The Atlantic is quiet; Russian heat wave ends; huge 926 mb South Indian Ocean storm

By: Dr. Jeff Masters , 2:09 PM GMT on August 19, 2010

Share this Blog
5
+

A tropical wave in the western Caribbean approaching Mexico's Yucatan Peninsula is generating disorganized thunderstorms. Wind shear is a moderate 10 - 15 knots over the region, and water vapor satellite images show that there is some dry air to the west that will interfere with any development that might occur. None of the reliable computer models develop this wave, and NHC is giving it a 10% chance of developing into a tropical depression.


Figure 1. Morning satellite image of the disturbed region of weather of the coast of Africa, south of the Cape Verdes Islands.

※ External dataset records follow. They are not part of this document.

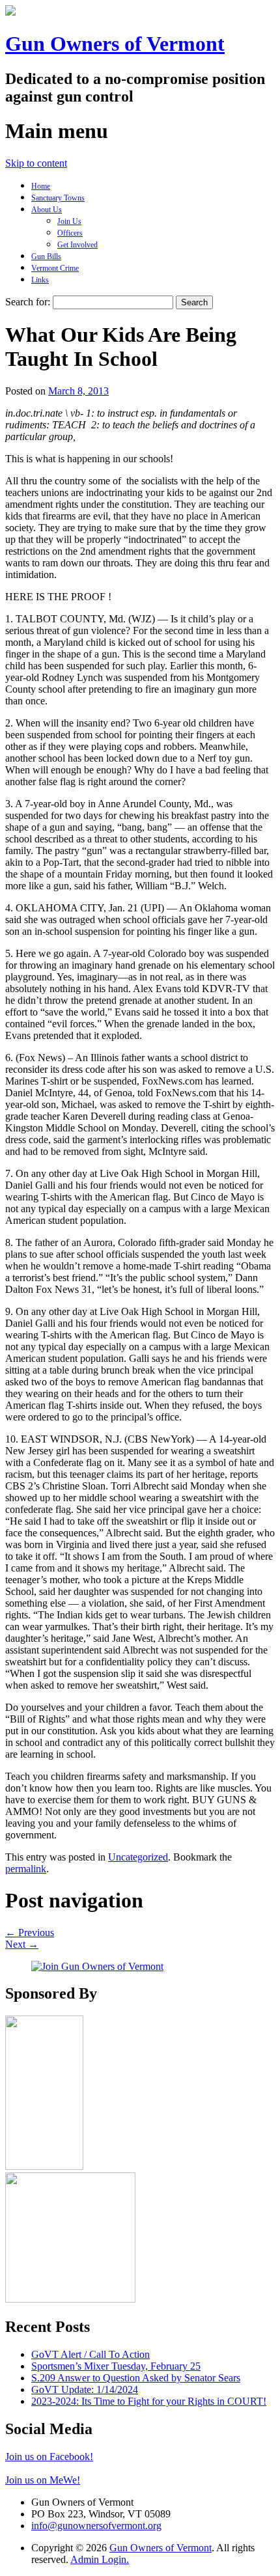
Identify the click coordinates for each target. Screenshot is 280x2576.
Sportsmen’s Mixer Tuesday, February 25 (116, 2366)
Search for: (27, 301)
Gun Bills (46, 256)
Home (40, 186)
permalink (25, 1868)
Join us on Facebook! (49, 2456)
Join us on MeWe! (42, 2480)
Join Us (69, 221)
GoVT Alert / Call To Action (90, 2354)
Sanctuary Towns (58, 197)
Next (21, 1944)
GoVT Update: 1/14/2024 (84, 2389)
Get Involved (77, 244)
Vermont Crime (55, 268)
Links (40, 279)
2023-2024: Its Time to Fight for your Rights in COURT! (148, 2401)
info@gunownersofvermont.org (96, 2525)
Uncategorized (138, 1857)
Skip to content (36, 163)
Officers (70, 233)
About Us (46, 209)
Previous (29, 1932)
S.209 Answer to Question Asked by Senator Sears (135, 2377)
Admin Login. (99, 2559)
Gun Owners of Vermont (115, 43)
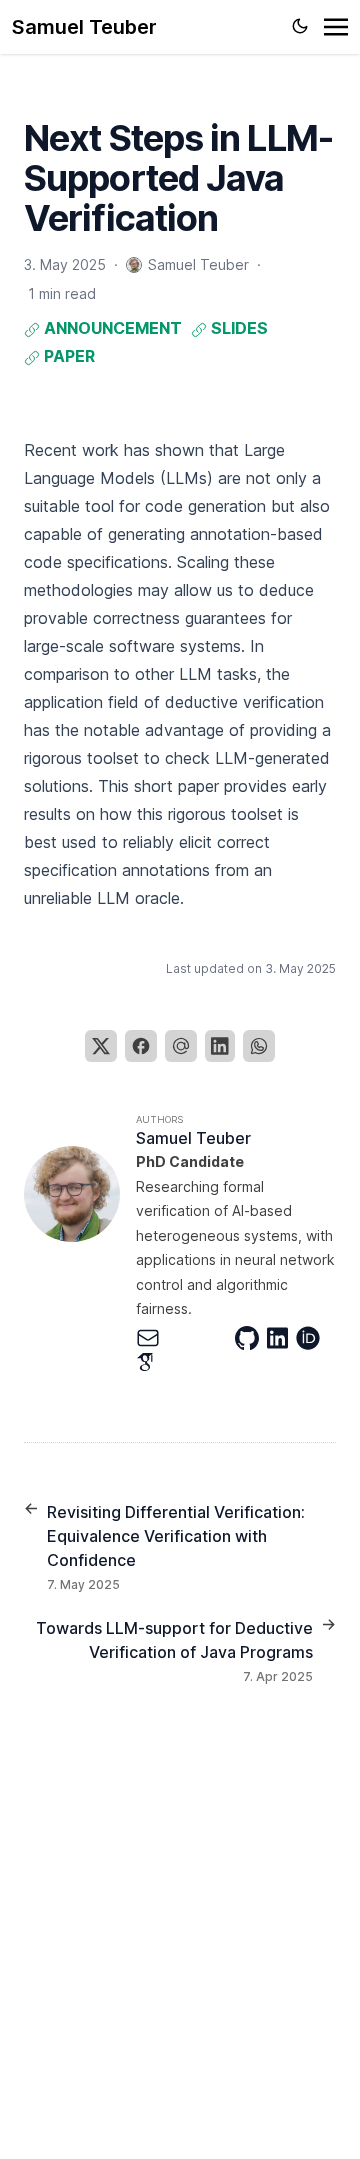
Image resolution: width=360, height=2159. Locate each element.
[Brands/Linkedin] (281, 1338)
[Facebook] (141, 1046)
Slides (237, 328)
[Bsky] (217, 1338)
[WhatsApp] (259, 1046)
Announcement (111, 328)
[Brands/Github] (251, 1338)
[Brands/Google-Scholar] (149, 1362)
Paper (67, 356)
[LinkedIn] (220, 1046)
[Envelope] (152, 1338)
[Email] (181, 1046)
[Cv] (184, 1338)
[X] (101, 1046)
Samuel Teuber (84, 27)
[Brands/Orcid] (312, 1338)
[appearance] (300, 26)
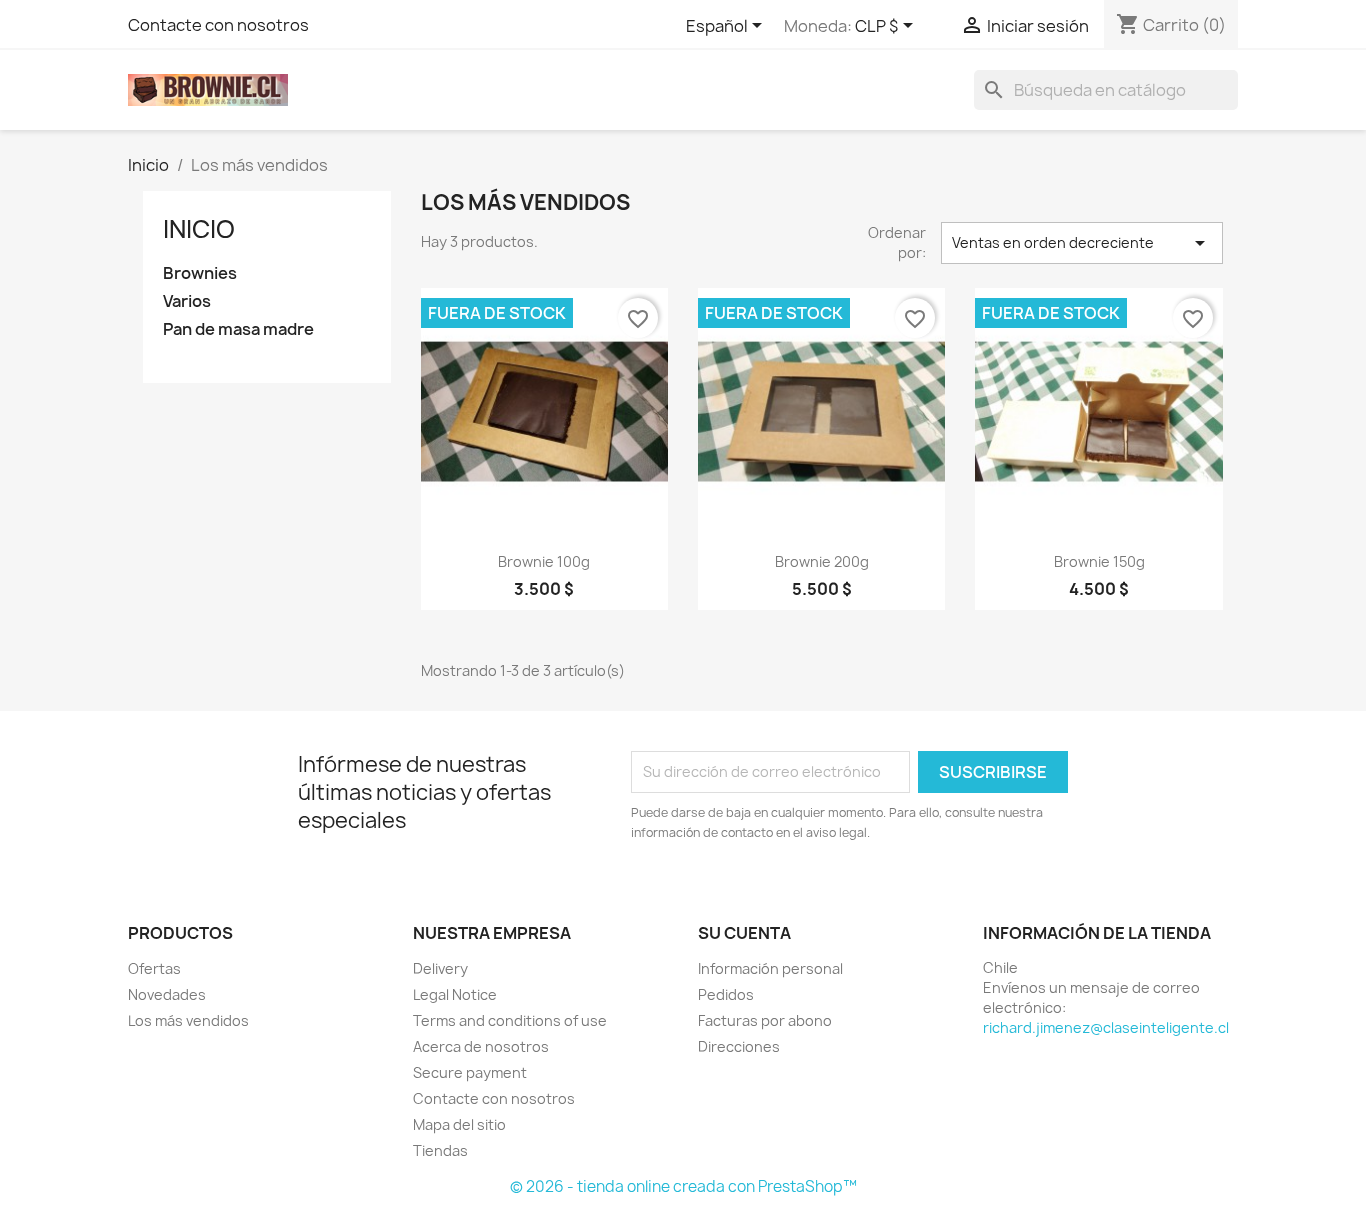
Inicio (199, 229)
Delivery (440, 968)
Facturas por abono (765, 1020)
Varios (187, 301)
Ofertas (154, 968)
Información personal (770, 968)
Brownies (200, 273)
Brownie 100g (544, 561)
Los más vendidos (188, 1020)
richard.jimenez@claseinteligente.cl (1106, 1027)
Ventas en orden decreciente (1082, 243)
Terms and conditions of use (510, 1020)
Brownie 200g (822, 561)
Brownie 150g (1099, 561)
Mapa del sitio (459, 1124)
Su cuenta (744, 933)
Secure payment (470, 1072)
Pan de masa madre (238, 329)
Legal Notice (455, 994)
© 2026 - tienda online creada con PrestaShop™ (683, 1186)
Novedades (167, 994)
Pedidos (726, 994)
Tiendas (440, 1150)
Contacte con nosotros (218, 25)
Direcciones (739, 1046)
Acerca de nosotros (481, 1046)
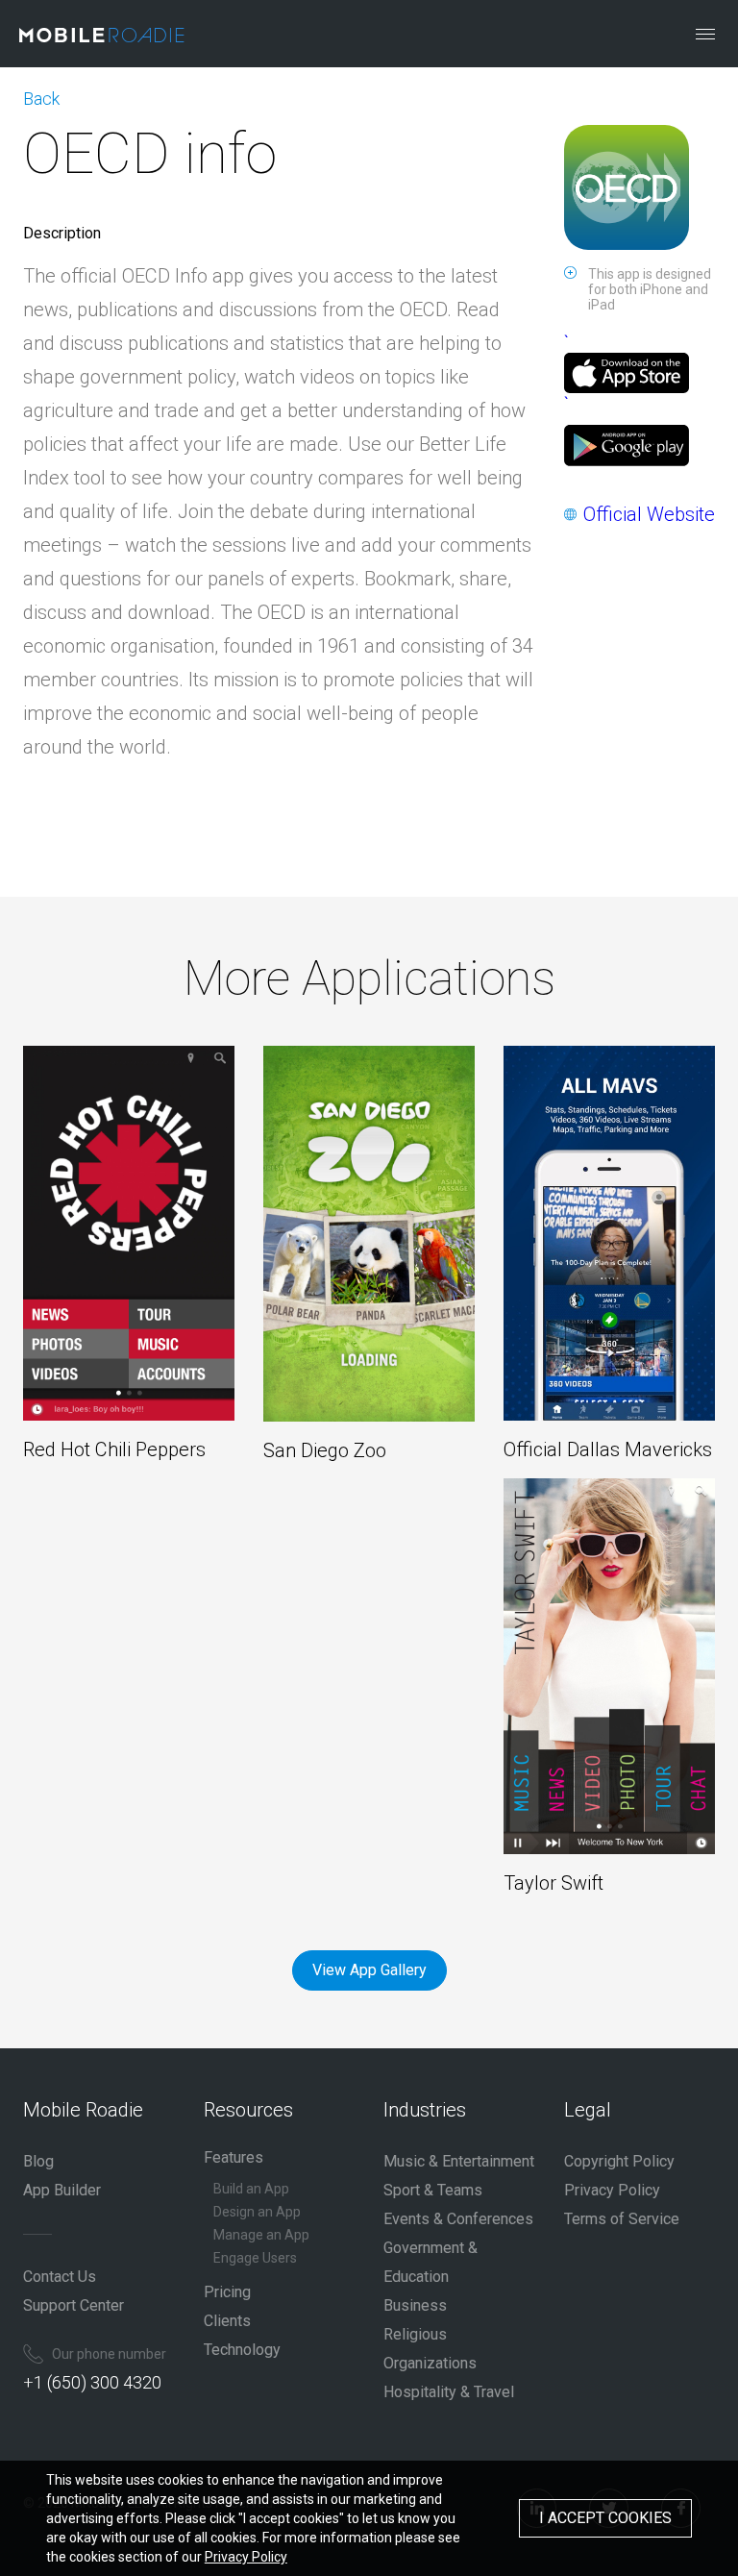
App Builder (62, 2190)
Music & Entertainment (458, 2161)
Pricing (227, 2292)
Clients (227, 2321)
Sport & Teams (432, 2190)
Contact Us (59, 2276)
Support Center (73, 2305)
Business (415, 2305)
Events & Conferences (458, 2219)
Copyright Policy (619, 2161)
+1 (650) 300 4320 (92, 2382)
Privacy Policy (612, 2190)
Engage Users (255, 2258)
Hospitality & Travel (448, 2392)
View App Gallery (369, 1970)
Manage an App (261, 2234)
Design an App (257, 2211)
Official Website (649, 514)
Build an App (251, 2188)
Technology (242, 2350)
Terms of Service (621, 2219)
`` (566, 373)
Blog (38, 2161)
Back (41, 98)
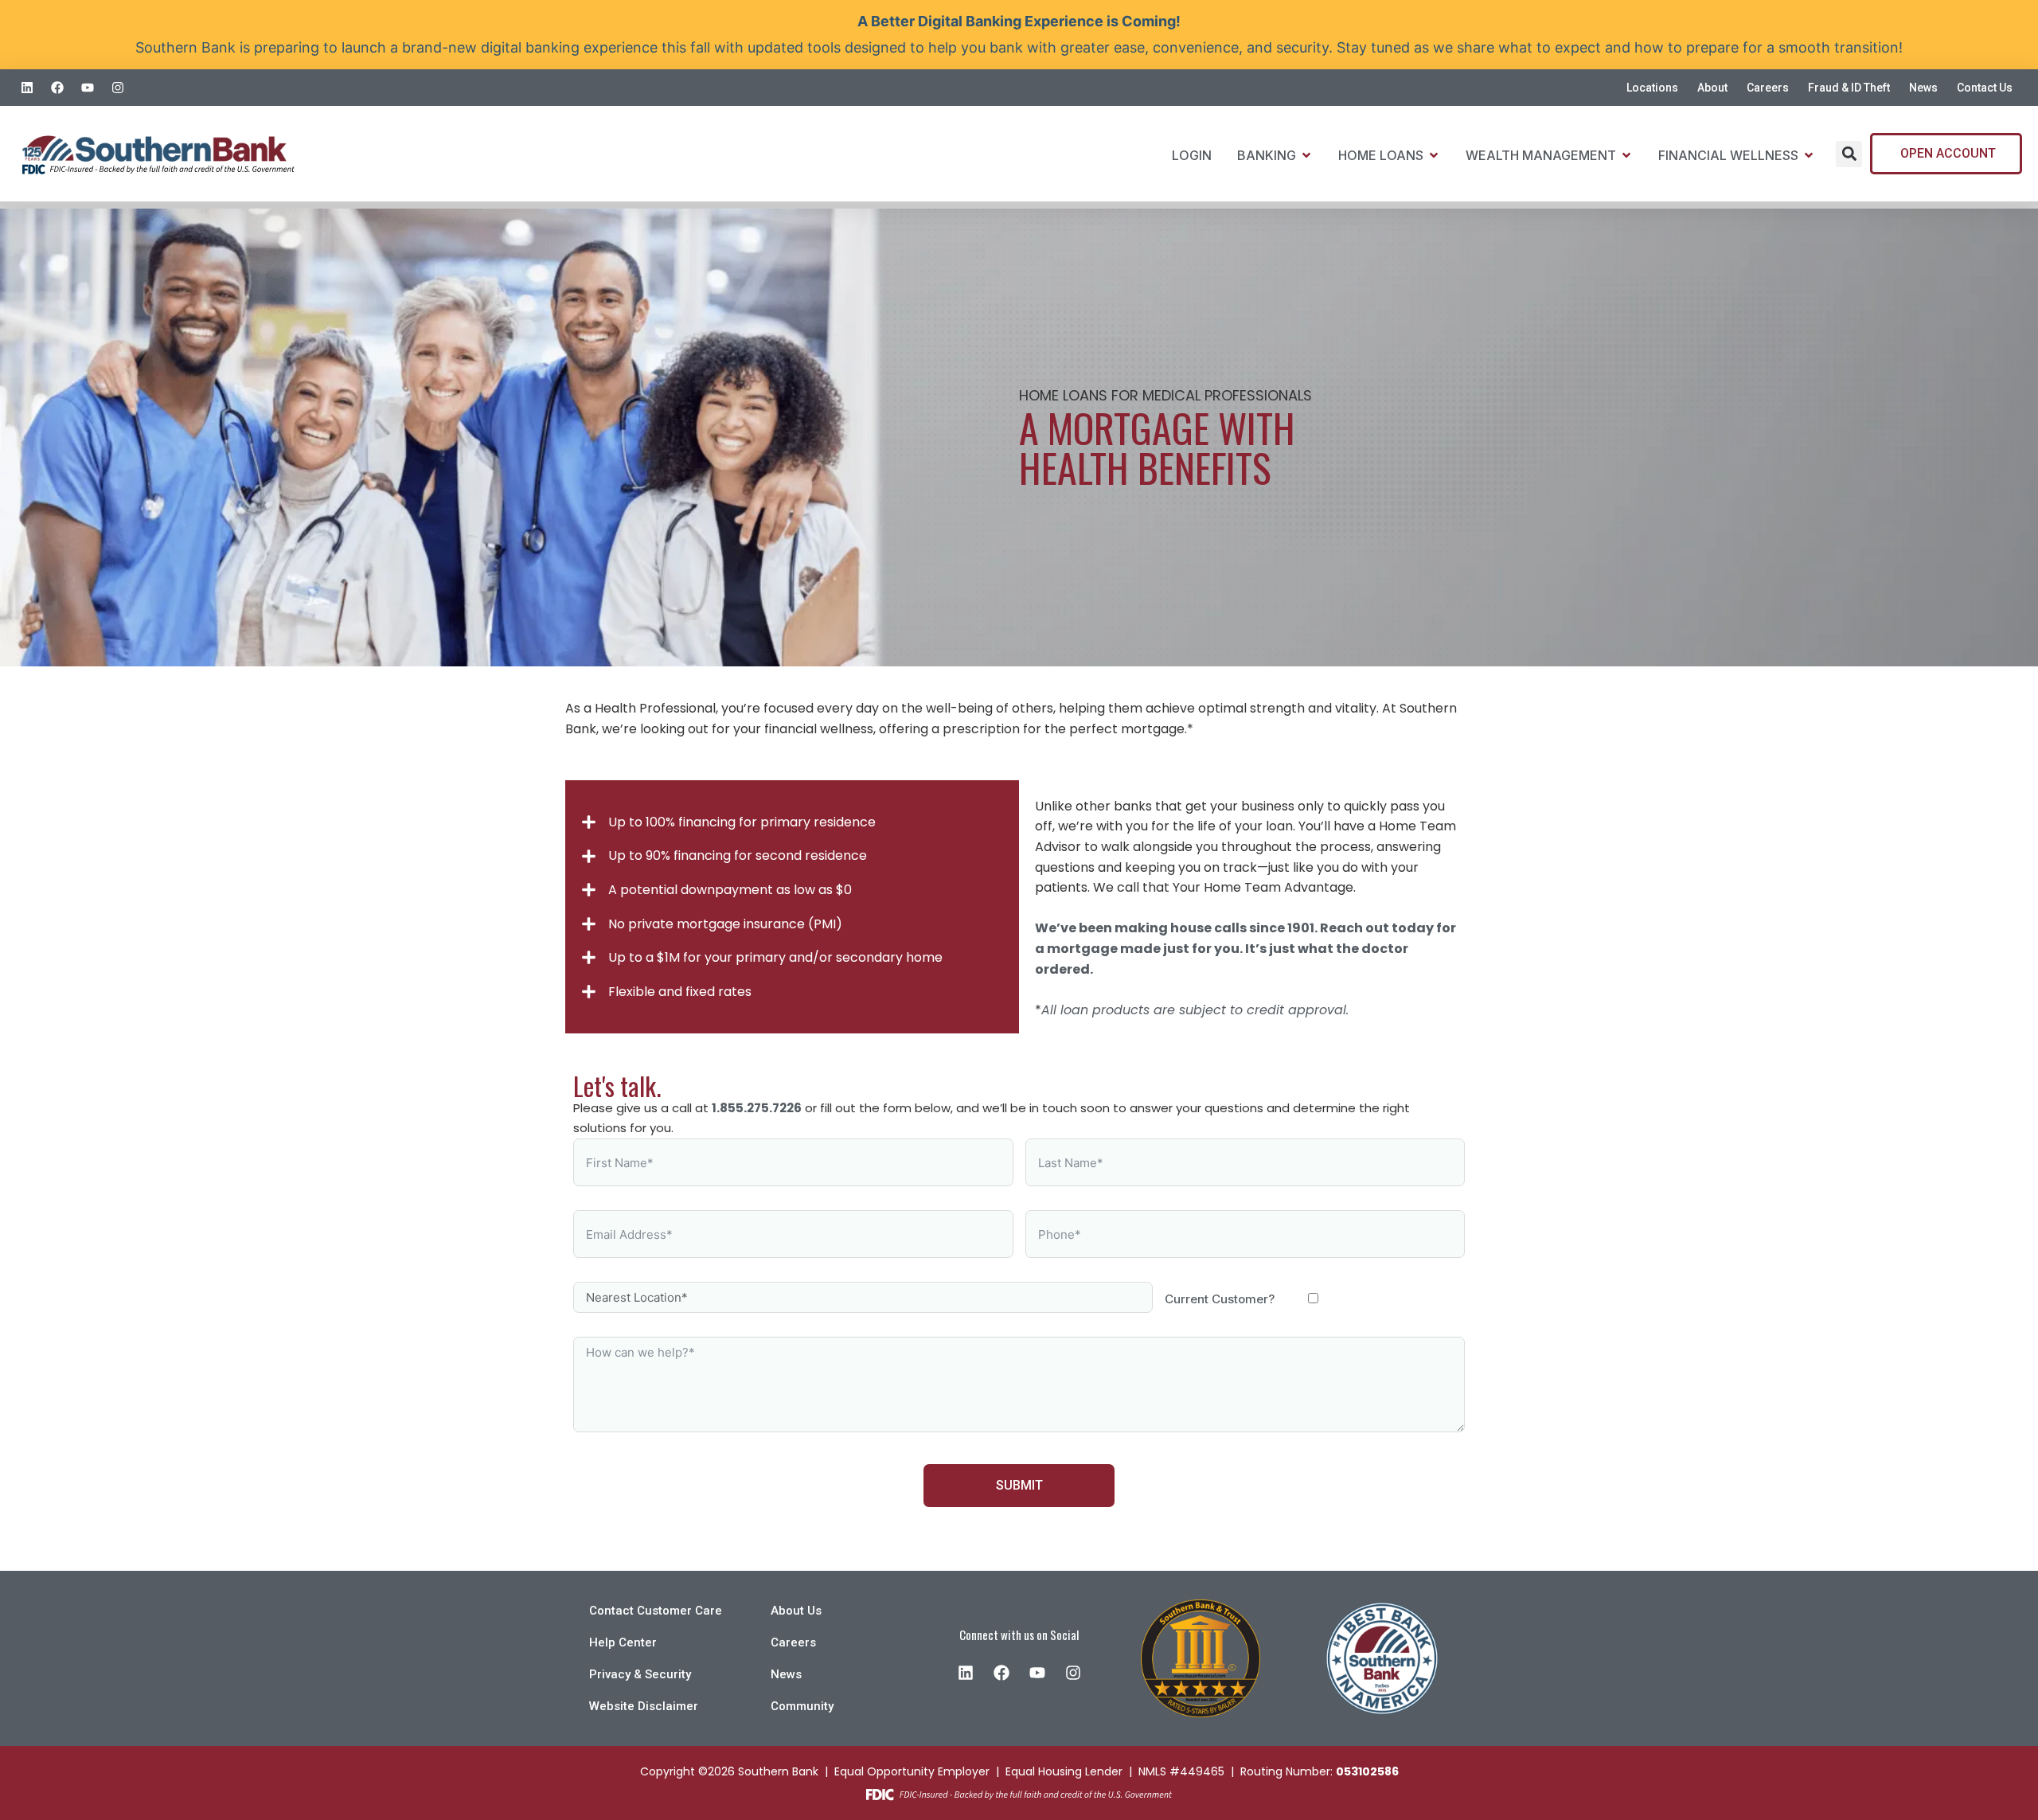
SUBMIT (1019, 1485)
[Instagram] (117, 88)
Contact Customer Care (655, 1610)
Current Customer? (1220, 1298)
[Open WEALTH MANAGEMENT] (1626, 155)
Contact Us (1985, 87)
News (1923, 87)
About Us (796, 1610)
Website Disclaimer (643, 1706)
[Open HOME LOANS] (1433, 155)
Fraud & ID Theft (1849, 87)
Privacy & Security (640, 1674)
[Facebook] (57, 88)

The GFS, NOGAPS, and ECMWF models continue to predict that a tropical storm will form between Africa and the Lesser Antilles Islands sometime in the period 3 - 6 days from now. There is an area of disturbed weather south of the Cape Verdes Islands, but there is no obvious organization to the cloud pattern. Wind shear is a hefty 20 - 30 knots in the region, and the disturbance is a 1 - 2 day journey away from reaching a lower shear area where development can occur. Preliminary indications are that if a storm did develop in this region, it would track west-northwest and pass well to the northeast of the Lesser Antilles Islands 7 - 8 days from now. However, 7-day forecasts of a storm that hasn't even formed yet are not to be trusted.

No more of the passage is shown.